Exercise goal -
From the listing that follows, reproduce only the lines from the one holding "Click the Save As... button" through the one holding "Go to previous pinned items page", both included, with no pictures.

Material for the task -

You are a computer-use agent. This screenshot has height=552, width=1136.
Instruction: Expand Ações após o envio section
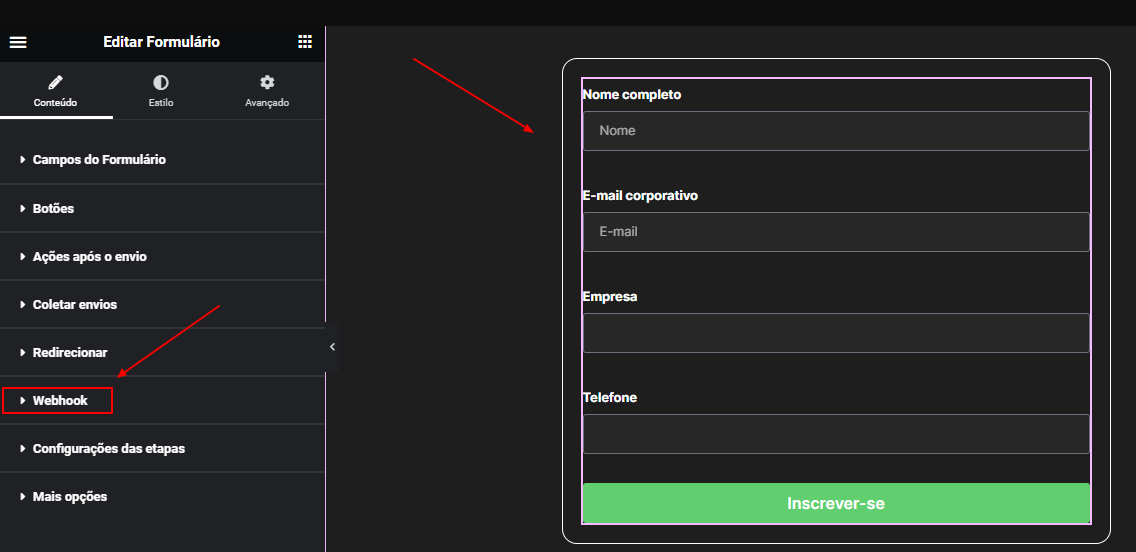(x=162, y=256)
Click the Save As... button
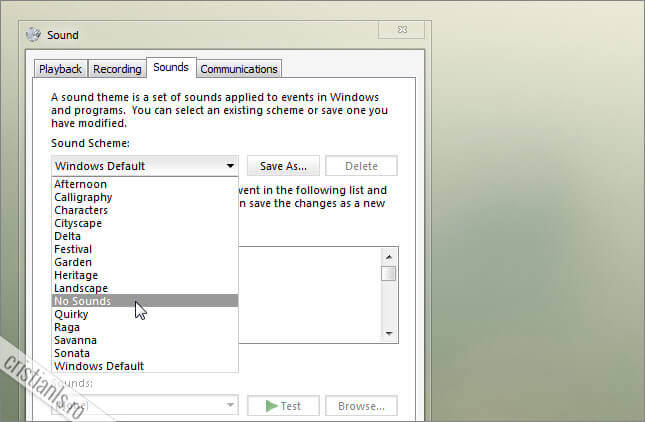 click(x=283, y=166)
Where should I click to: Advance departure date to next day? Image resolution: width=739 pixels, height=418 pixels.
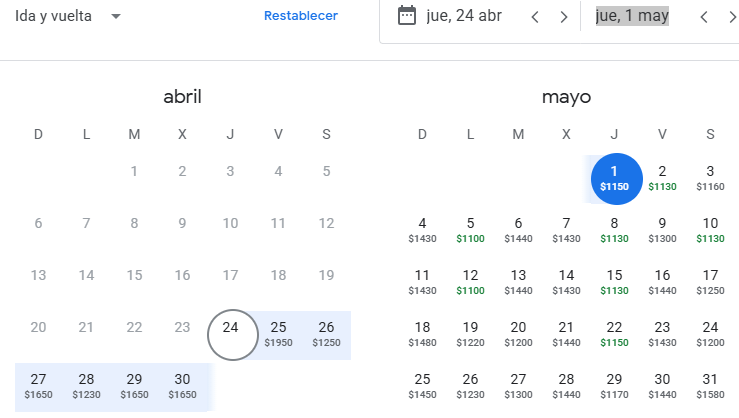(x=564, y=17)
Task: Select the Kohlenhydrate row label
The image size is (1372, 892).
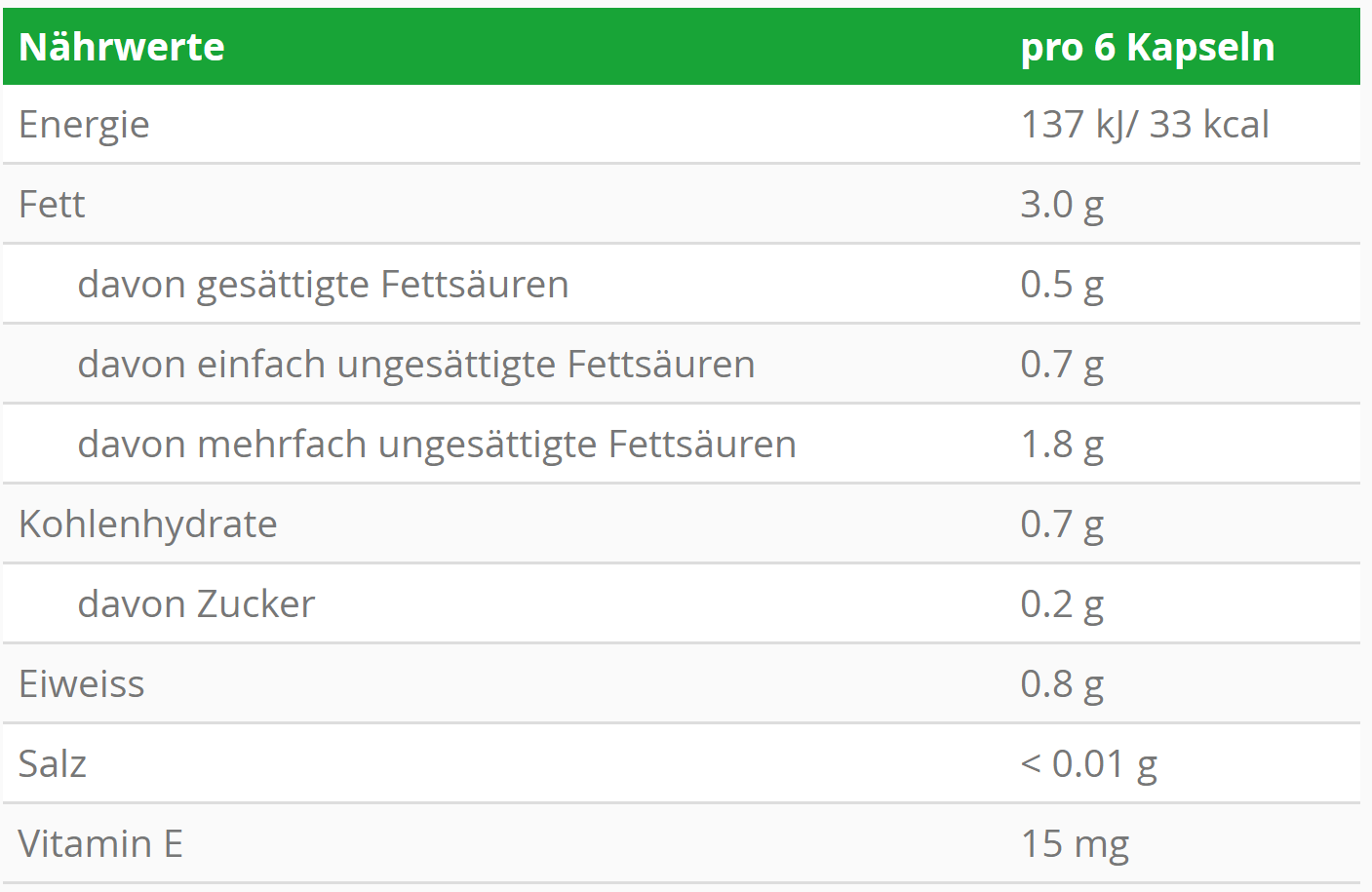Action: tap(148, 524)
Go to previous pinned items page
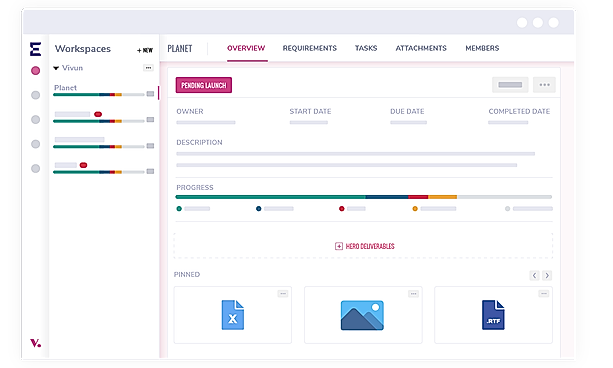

--

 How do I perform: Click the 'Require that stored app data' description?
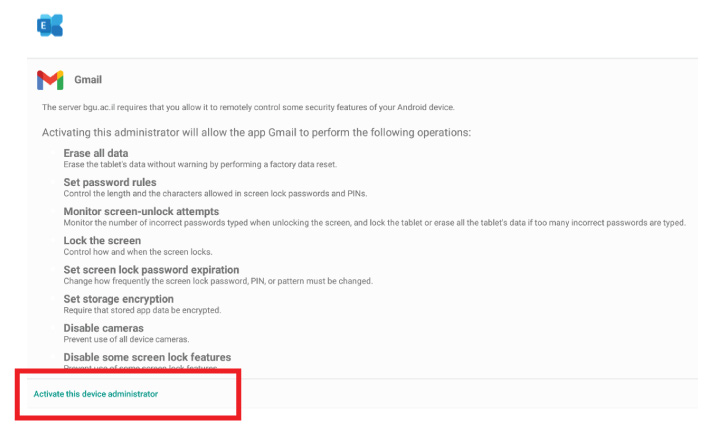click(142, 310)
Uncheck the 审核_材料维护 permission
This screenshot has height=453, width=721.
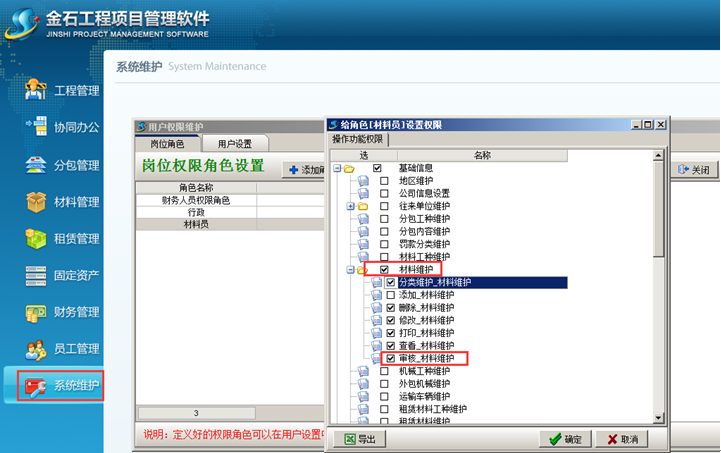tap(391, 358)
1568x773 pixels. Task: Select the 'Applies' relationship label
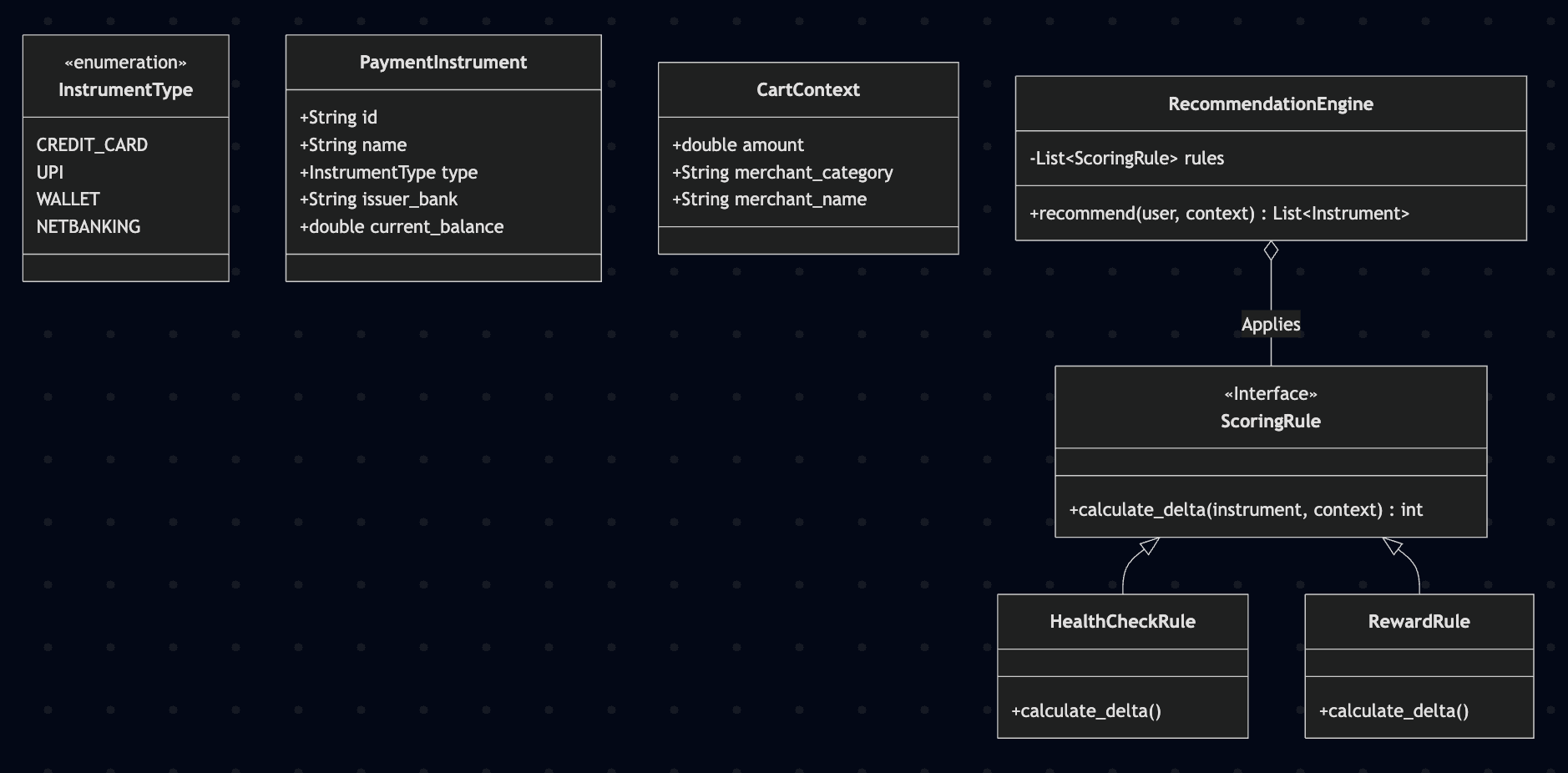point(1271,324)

---

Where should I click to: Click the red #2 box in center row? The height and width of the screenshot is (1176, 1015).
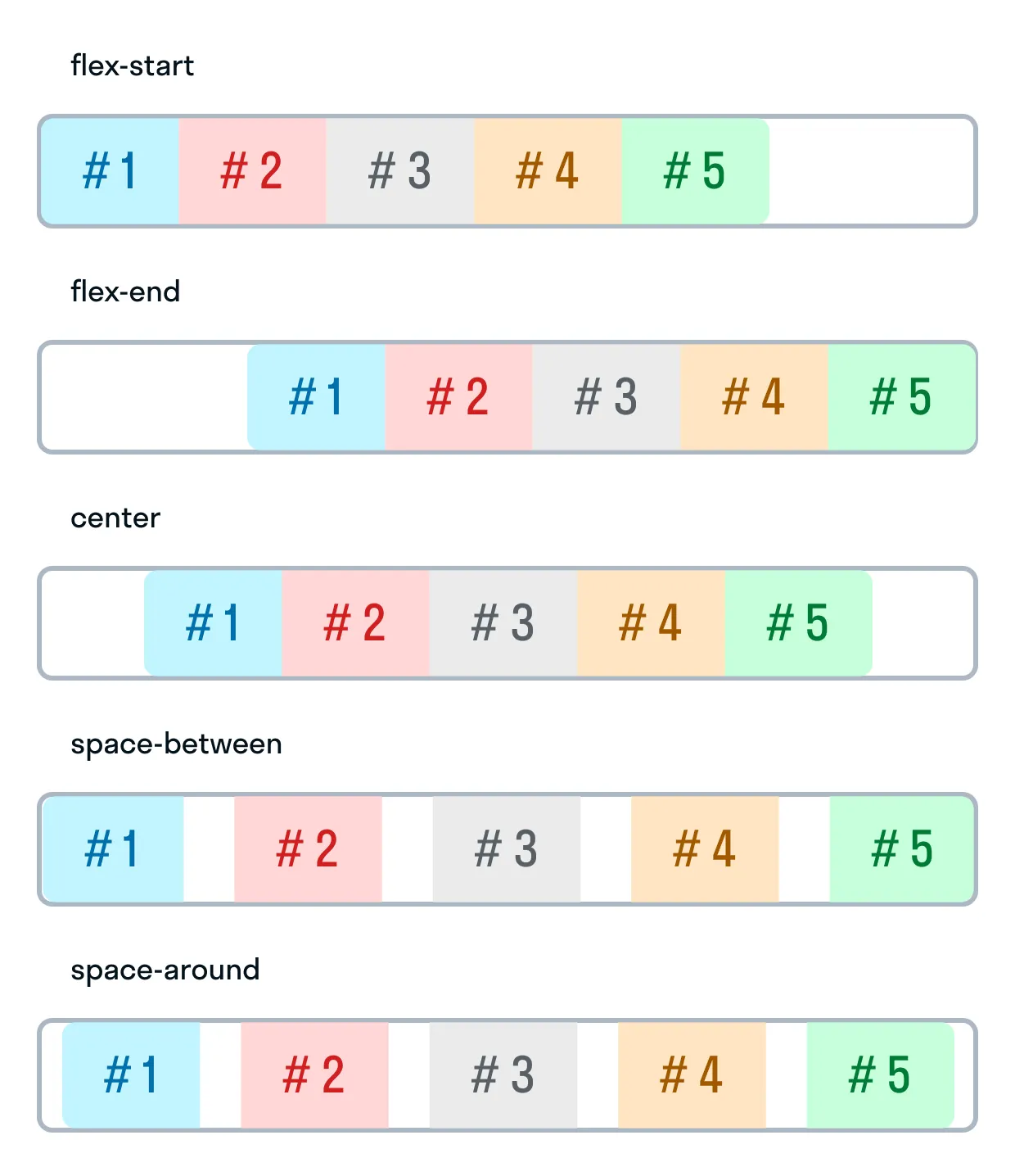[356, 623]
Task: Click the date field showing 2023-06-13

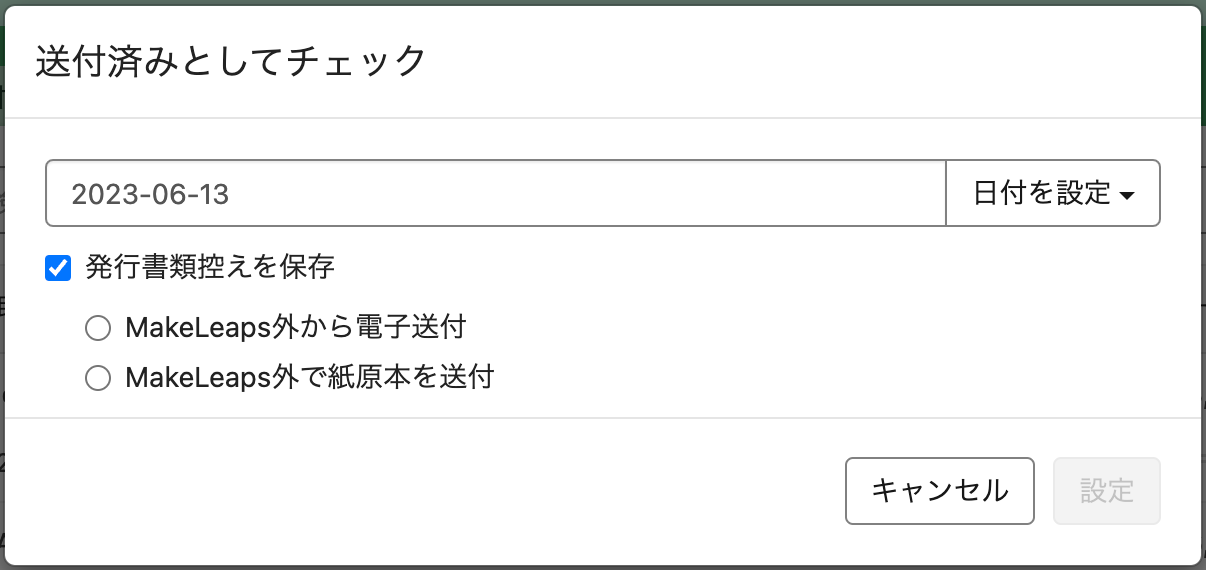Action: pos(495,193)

Output of the exercise -
Click the Save As... button
 click(x=283, y=166)
Where should I click to: Advance departure date to next day? Image resolution: width=739 pixels, height=418 pixels.
(x=564, y=17)
Task: Select the Kohlenhydrate row label
The image size is (1372, 892).
Action: tap(148, 524)
Go to previous pinned items page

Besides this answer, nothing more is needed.